Covers from Freedom Fighters (1977) and Moon Knight (1985)
I don’t recall seeing an Asian character playing a central role in a comic book until my mother took me to some kind of expo and purchased for me a WWII comic book that followed the story of a Japanese naval officer during and after the Battle of Midway. It wasn’t until I was older that I realized what I had read was a form of religious propaganda, with the Japanese soldier eventually recognizing the might of American military power and after the war finding grace in a Christian God (these two things no doubt intended to serve as analogs for one another). I think I threw it away when I was in college, but I now find myself wishing I had held onto it. I did, however, hang on to the Freedom Fighters and Moon Knight issues you see above. Both offer examples of the problematic relationship comic books have historically had with race.

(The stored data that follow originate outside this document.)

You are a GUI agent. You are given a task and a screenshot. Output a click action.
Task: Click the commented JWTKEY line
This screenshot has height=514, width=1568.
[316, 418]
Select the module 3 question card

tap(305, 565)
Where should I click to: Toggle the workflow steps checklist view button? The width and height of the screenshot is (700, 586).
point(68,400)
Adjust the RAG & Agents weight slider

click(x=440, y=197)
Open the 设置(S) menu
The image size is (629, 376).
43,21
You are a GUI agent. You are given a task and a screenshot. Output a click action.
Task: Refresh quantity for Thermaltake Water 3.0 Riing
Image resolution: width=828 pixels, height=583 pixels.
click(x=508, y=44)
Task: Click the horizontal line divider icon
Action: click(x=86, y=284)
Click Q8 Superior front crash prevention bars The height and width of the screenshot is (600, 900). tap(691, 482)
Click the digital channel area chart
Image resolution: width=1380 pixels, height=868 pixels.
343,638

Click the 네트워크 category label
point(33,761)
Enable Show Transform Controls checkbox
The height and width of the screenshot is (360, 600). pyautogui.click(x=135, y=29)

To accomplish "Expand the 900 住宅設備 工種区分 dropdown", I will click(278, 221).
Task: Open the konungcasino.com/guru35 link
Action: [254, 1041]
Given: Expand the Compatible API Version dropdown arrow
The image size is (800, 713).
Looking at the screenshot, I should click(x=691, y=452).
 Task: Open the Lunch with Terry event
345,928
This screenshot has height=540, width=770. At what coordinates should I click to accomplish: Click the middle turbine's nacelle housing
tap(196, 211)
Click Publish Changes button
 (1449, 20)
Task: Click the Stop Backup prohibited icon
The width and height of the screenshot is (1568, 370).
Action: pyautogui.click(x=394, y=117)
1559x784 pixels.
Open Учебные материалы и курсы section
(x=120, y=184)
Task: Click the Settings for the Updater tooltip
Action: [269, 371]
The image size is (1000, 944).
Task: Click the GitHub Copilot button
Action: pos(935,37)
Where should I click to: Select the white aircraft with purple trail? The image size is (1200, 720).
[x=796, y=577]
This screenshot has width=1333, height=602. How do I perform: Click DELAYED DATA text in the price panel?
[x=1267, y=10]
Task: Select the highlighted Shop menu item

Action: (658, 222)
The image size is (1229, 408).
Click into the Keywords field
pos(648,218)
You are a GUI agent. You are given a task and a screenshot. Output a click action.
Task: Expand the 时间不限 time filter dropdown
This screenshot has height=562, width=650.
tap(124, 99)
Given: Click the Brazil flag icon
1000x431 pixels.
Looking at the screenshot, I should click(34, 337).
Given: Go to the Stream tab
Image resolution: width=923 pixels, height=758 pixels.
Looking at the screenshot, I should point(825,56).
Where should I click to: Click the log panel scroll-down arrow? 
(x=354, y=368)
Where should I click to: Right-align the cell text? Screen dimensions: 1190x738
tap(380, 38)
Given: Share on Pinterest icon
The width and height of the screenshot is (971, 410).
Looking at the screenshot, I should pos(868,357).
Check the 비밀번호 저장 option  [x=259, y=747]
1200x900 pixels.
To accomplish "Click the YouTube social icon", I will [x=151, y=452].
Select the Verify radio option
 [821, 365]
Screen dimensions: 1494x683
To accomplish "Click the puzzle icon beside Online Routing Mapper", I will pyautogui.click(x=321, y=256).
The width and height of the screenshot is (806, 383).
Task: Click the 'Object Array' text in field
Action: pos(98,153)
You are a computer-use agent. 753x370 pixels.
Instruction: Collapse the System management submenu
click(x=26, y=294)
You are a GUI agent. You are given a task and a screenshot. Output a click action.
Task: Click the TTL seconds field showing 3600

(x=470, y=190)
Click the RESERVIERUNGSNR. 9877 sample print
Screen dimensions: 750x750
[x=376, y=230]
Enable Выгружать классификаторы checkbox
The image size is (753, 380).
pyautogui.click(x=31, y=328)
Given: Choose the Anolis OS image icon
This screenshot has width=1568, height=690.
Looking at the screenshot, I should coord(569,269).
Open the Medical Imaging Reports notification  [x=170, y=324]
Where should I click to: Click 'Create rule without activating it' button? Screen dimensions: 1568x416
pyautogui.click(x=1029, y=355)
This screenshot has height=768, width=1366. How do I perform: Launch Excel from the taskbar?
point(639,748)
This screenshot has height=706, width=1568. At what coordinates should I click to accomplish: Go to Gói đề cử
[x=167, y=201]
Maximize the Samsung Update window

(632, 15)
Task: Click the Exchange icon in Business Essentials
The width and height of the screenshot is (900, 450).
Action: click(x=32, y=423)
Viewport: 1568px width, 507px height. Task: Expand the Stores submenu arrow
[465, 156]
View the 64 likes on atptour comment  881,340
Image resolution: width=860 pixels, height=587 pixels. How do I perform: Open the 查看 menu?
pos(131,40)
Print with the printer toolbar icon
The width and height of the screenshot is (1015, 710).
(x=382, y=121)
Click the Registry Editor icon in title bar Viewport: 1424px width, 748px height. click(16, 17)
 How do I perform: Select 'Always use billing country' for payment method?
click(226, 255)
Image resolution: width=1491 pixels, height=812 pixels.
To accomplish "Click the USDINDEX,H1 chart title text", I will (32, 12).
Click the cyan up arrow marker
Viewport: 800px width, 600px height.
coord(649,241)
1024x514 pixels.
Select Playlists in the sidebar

Freedom Fighters was probably one of those comic books my mom kindly bought for me while checking out at the store. In the #11 issue, a group of Native Americans con people out of money by pretending to ask for donations for a fake school. Tired of meager scraps, they call upon their ancestors and receive mystical intervention in the form of super powers that they then use to commit more lucrative crimes. The eponymous Freedom Fighters, led by the heroic and patriotic Uncle Sam, have to stop the now villainous Renegades. Captured by the Freedom Fighters and served up to the police in the end, one of the Renegades says, “We should be freed also — we were merely furthering our cause — righting wrongs done years ago,” to which the arresting officer replies, “Mister, your ‘cause’ seems to go only so far as your pocket!” This issue was published six years after the Occupation of Alcatraz and in the same year as Leonard Peltier‘s conviction, neither of which I had any real sense of as a kid.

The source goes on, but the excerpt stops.